The Alps, the CDT, the PCT, Minnesota.  Where?????

Put on a loaded backpack and do some relatively flatland hiking and see how 
far you can walk in a day.  I think you might be surprised.  Remember what 
they talk about when it comes to hiking the PCT.  Since you don't have the 
steep climbs on the PCT like you do on the AT you can put in way more mile 
per day on the PCT because the terrain is easier.

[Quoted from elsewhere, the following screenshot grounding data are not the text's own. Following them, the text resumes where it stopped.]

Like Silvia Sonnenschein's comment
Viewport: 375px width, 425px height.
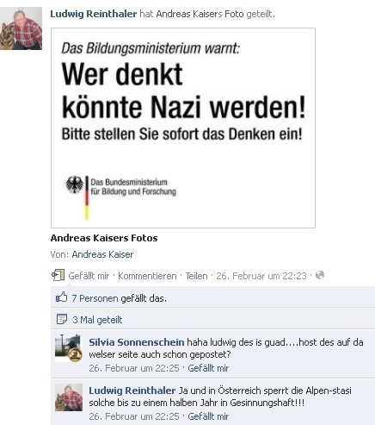208,368
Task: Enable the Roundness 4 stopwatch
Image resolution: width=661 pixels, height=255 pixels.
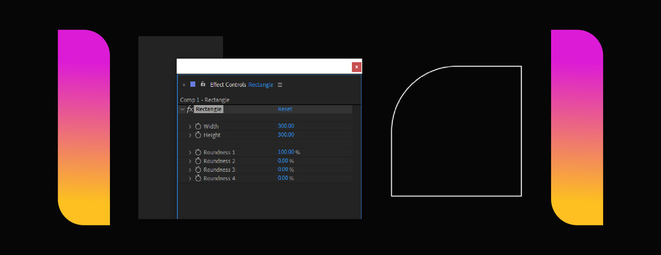Action: [198, 179]
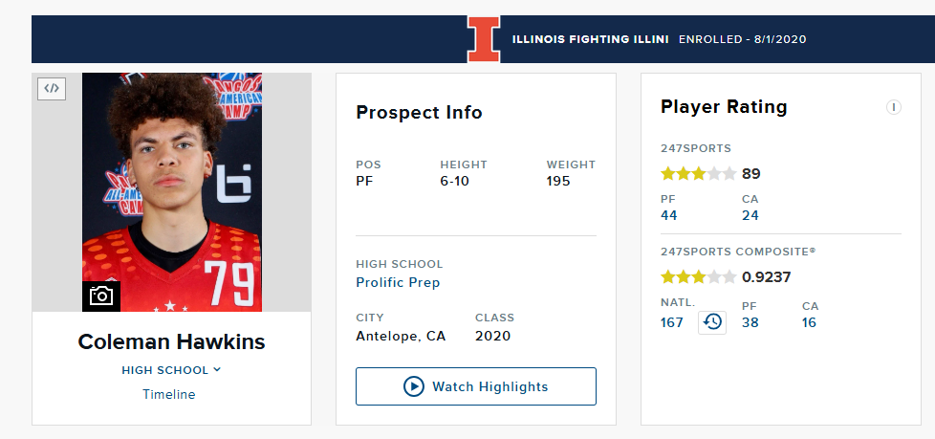The image size is (935, 439).
Task: Expand the HIGH SCHOOL dropdown
Action: point(171,370)
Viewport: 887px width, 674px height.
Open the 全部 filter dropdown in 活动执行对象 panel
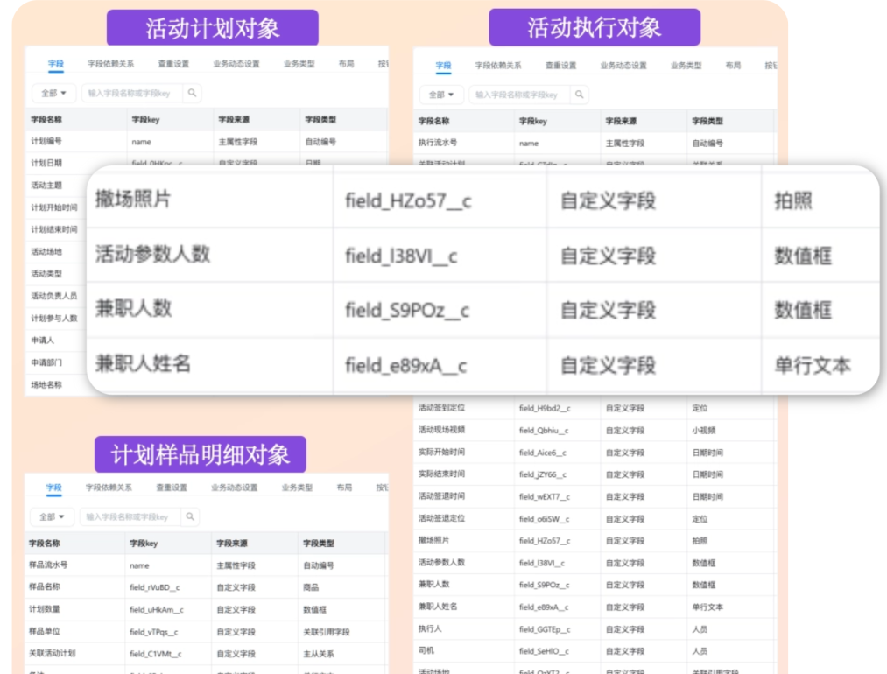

I have a trail right by my house, 75 miler, that I have thought about doing 
as a nonstop hike.  Straight through no camping no nothing.  I figure I 
could do it in around 24 hours and it still has three peaks that go up to 
near 3000 feet and would have a total vertical climb of near 10,000 feet. 
I've did 24-25 miles on it averaging at the end of the day 4+ mph pace. 
Granted I was only carrying food and water but I still could have been 
easily averaging 3.5-4 mph fully loaded.  I wasn't in shape for hiking 
either at the time.  I did it totally on a whim.  I averaged 3 mph on most 
of the AT.

The terrain you walking on makes a BIG difference as to how many miles you 
can do in a day.  Admittedly, thinking MN, how well the trail is marked also 
would make a big difference.

I see no reason why it should take over a 10 day supply to cover the 300 
miles.  Heck you could probably pull it off comfortably in 6-8 days.  It all 
depends on several factors starting with what do you want to do and what do 
you think you are capable of doing.  The second one more important than the 
first one.

Like I said put on a fully loaded pack and hit some fairly flat trail and 
see how far you can hike.  The closer the conditions are to MN the more 
reliable the data you will have.  See how far you can hike in 5-10 hours. 
Heck spend a couple days in a row on the trail so you have real good data 
after two days of the distance you can do and how you feel afterwards.

Remember you won't have many people out there hiking with you so you won't 
have to worry about wanting to make it to a particular shelter that your 
friend is going to be stopping at for the night.  You'll be setting the 
pace...not someone else.

The dynamics behind what you are looking at doing is very different from 
anything I think you have did so far.  Take the dynamics into consideration.